┌──
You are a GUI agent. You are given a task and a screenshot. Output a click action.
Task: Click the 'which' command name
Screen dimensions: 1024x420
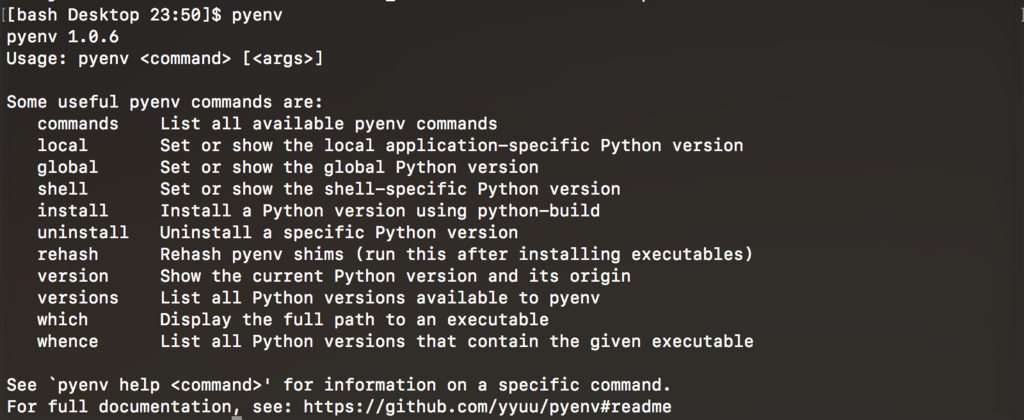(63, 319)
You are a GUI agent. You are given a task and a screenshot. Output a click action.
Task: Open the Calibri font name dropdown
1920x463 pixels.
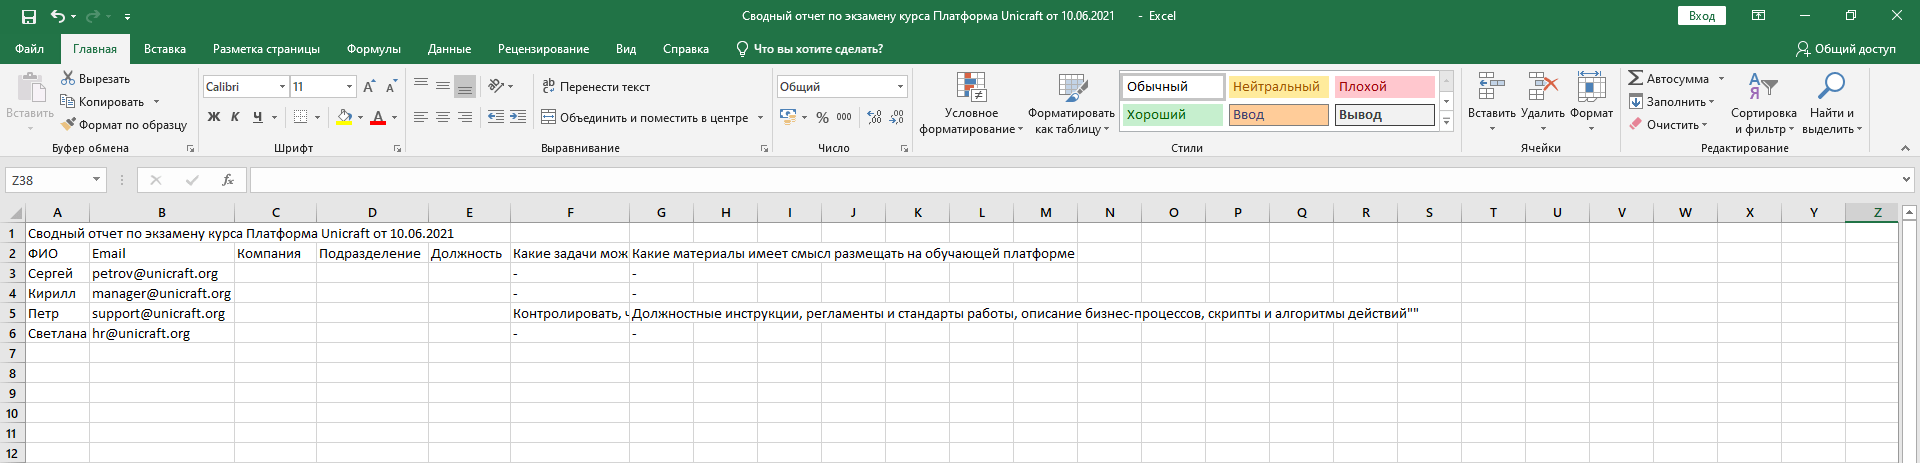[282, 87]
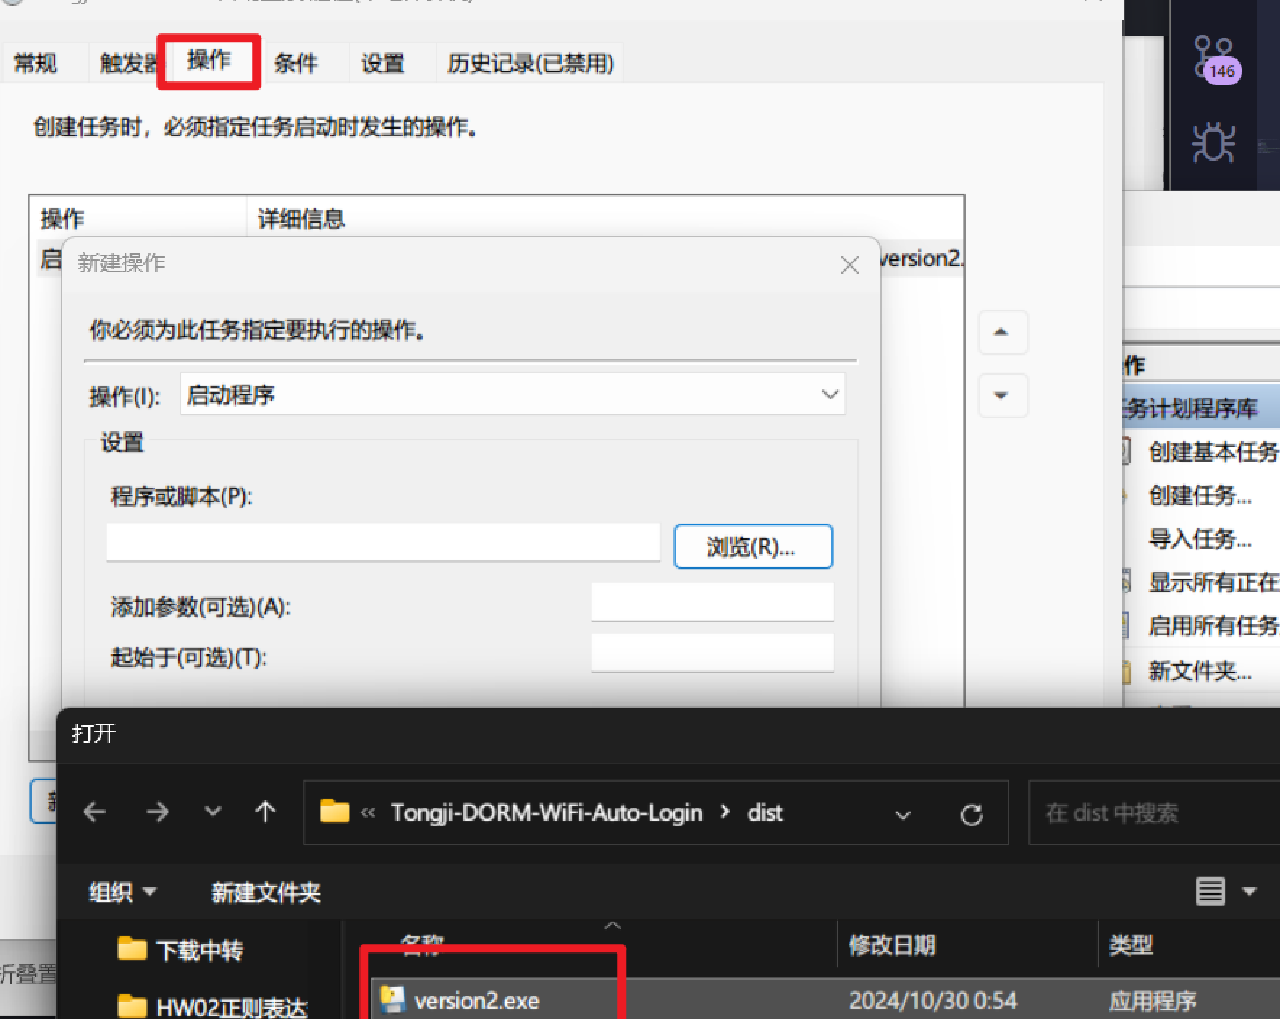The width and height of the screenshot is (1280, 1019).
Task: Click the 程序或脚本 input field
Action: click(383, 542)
└──
WORK TO COMPLETE –
With the pictures omitted, reproduce the records in full and exactly.

TASK SOLUTION –
You are a GUI agent. You are given a task and a screenshot. Output a click action.
Task: Click the 'which' command name
Screen dimensions: 1024x420
(63, 319)
You are a GUI agent. You are given a task and a screenshot. Output a click action.
Task: Open the Calibri font name dropdown
1920x463 pixels.
[282, 87]
The width and height of the screenshot is (1280, 1019).
Task: Click the 程序或脚本 input field
Action: click(383, 542)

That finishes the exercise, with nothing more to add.